Aydın da Gezilecek Yerler - Antik Kentler
Günümüzde Efeler Diyarı olarak da bilinen Ege Bölgesinde Gezilecek Yerler arasında olan Aydın da Gezilecek Yerler - Antik Kentler hakkında olacak bu yazım.
Alabanda Antik Kenti
Aydın şehrinin Çine ilçesi ile arasında 9 km mesafedeki
Doğanyurt köyünde, geçmişte Araphisar
olarak bilinen Doğanyurt mevkisinde olan antik çağ kentidir. MÖ 4. yüzyılda henüz
Helenleşmemişken bir Karya kenti idi.
Kentin ismi de tahminen Karya dilinden
gelmektedir. Alabanda antik kentinin bulunduğu yer, Araphisar Doğanyurt köyü nün bir mahallesidir.
Alabanda Antik Kenti Çine Çayı’nın (Marsyas) 4 km. batısından Karadağ’ın
uzantıları olan iki tepenin yamacına, kuzeyde ise Çine Ovası’na kadar yayılmıştır.
Alabanda Antik Kenti’ne ulaşan yol asfalt olup, kentin ortasından geçip
Alinda’ya kadar ulaşmaktadır.
Alabanda ismi Karia dilinde Ala yani at, banda ise yarış
anlamına gelir ve bu kelimelerin birleşmesi ile türemiştir.Ünlü Bizanslı
tarihçi Stephanos’a göre Kral Kar’ın oğlu olan Alabandos’un bir at yarışını
kazanması sebebiyle şehre Alabanda isminin verildiğini iddia etmektedir.
Tralleis Antik Kenti
Dünyanın en eski antik kentleri arasında olan Tralleis Antik
Kenti, Kestane Dağları’nın güney yamaç
kısmında yer almaktadır. Geçmişte Pergamon Krallığı’na bağlı bulunan Tralleis
Antik Kenti ‘nin günümüze kadar gelen; üç gözlü yapısı, antik çağda spor,
eğitim ve kültürün en önemli yapısı olan Gymnasium‘a ait bir kalıntısıdır.
Tralleis Antik Kenti’nin kuruluş tarihi kayıtlarda MÖ 13.
yüzyıl olarak geçmektedir. Trakyalılar ve Argoslular tarafından kurulan Tralleis
Antik Kenti ‘nin ismi, Tralla kentinin halkı anlamına gelen Trallaeis’ten
türemiştir.

····················

Görevin Amacı: Yukarıdaki Aydın'ın antik kentleriyle ilgili metinde "Alabanda Antik Kenti Çine" ile başlayıp "verildiğini iddia etmektedir." ile biten bölümü hiçbir değişiklik yapmadan aynen yazın.

Verilen Veriler:

····················

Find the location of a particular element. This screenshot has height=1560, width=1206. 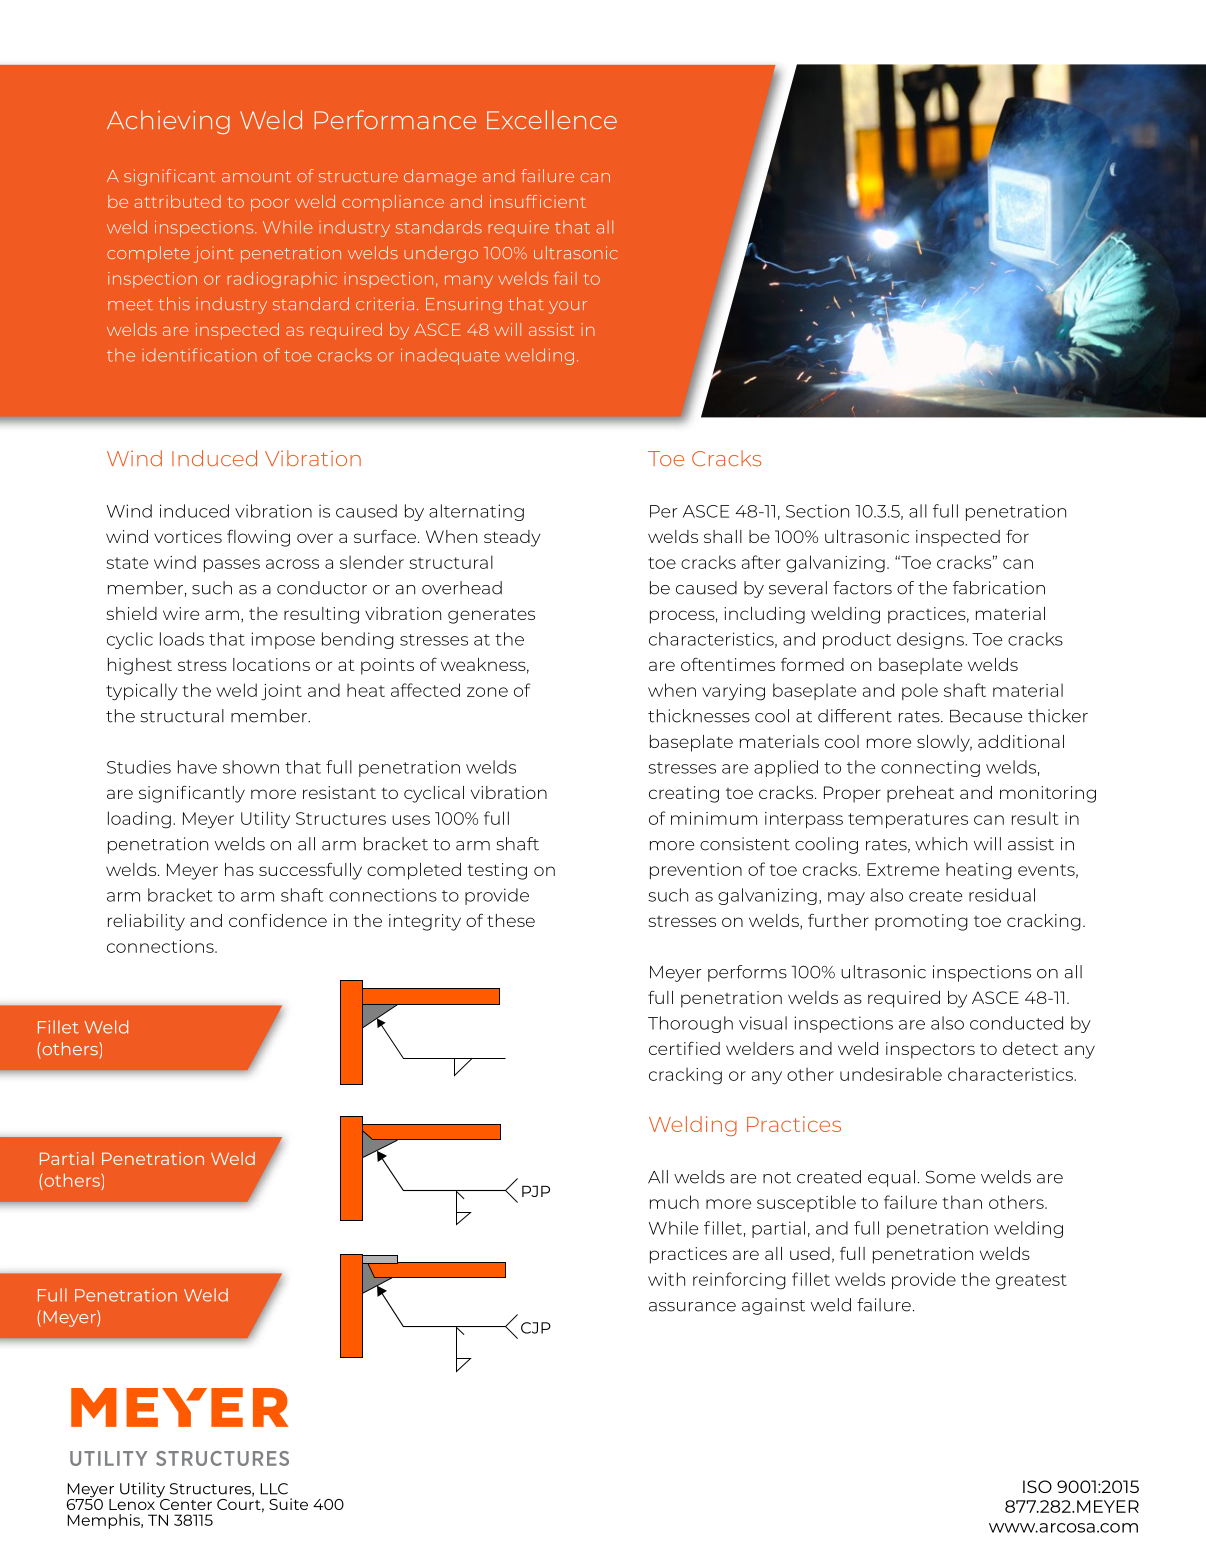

····················

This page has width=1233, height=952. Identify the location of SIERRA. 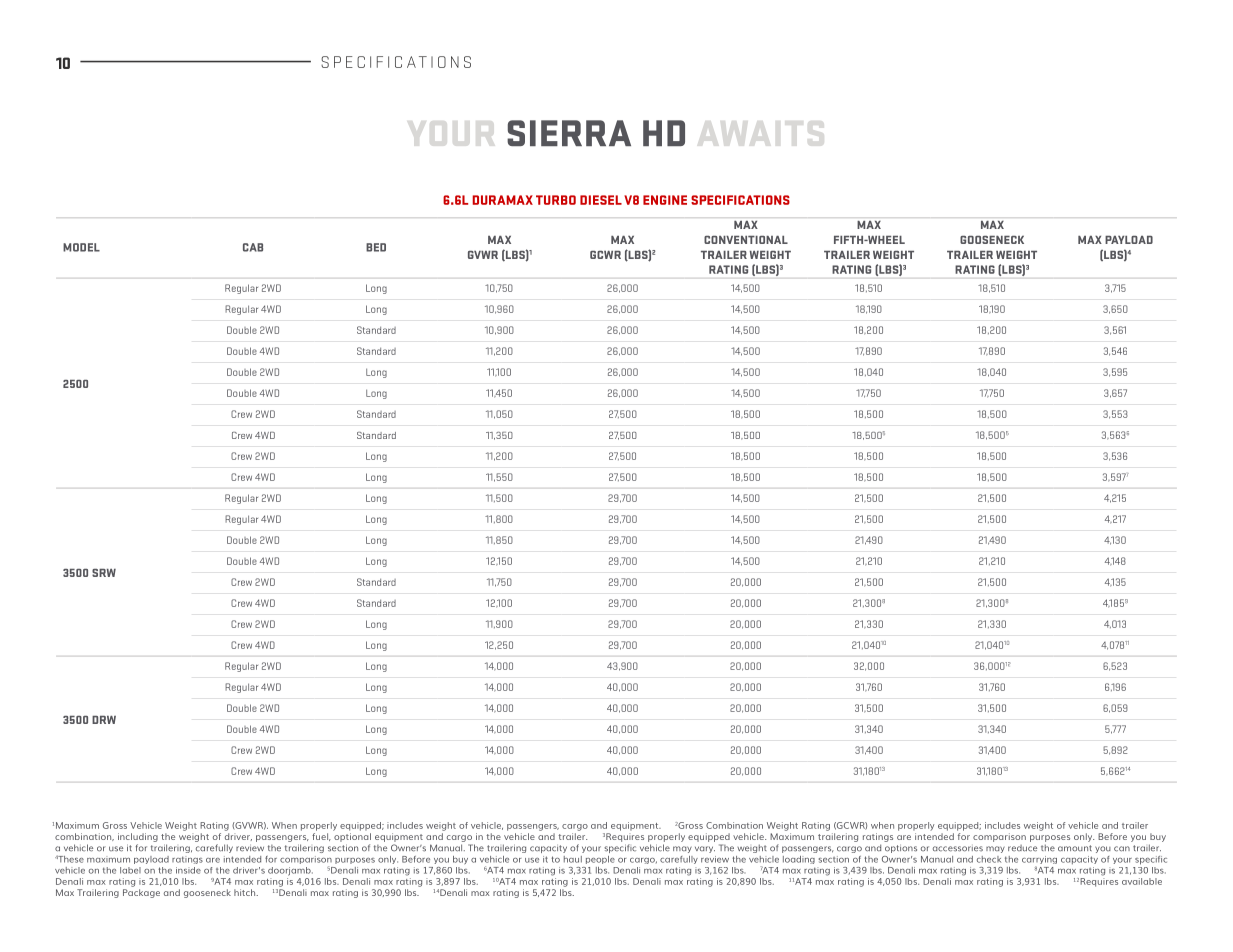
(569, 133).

····················

Görev Çıktısı:
Alabanda Antik Kenti Çine Çayı’nın (Marsyas) 4 km. batısından Karadağ’ın
uzantıları olan iki tepenin yamacına, kuzeyde ise Çine Ovası’na kadar yayılmıştır.
Alabanda Antik Kenti’ne ulaşan yol asfalt olup, kentin ortasından geçip
Alinda’ya kadar ulaşmaktadır.
Alabanda ismi Karia dilinde Ala yani at, banda ise yarış
anlamına gelir ve bu kelimelerin birleşmesi ile türemiştir.Ünlü Bizanslı
tarihçi Stephanos’a göre Kral Kar’ın oğlu olan Alabandos’un bir at yarışını
kazanması sebebiyle şehre Alabanda isminin verildiğini iddia etmektedir.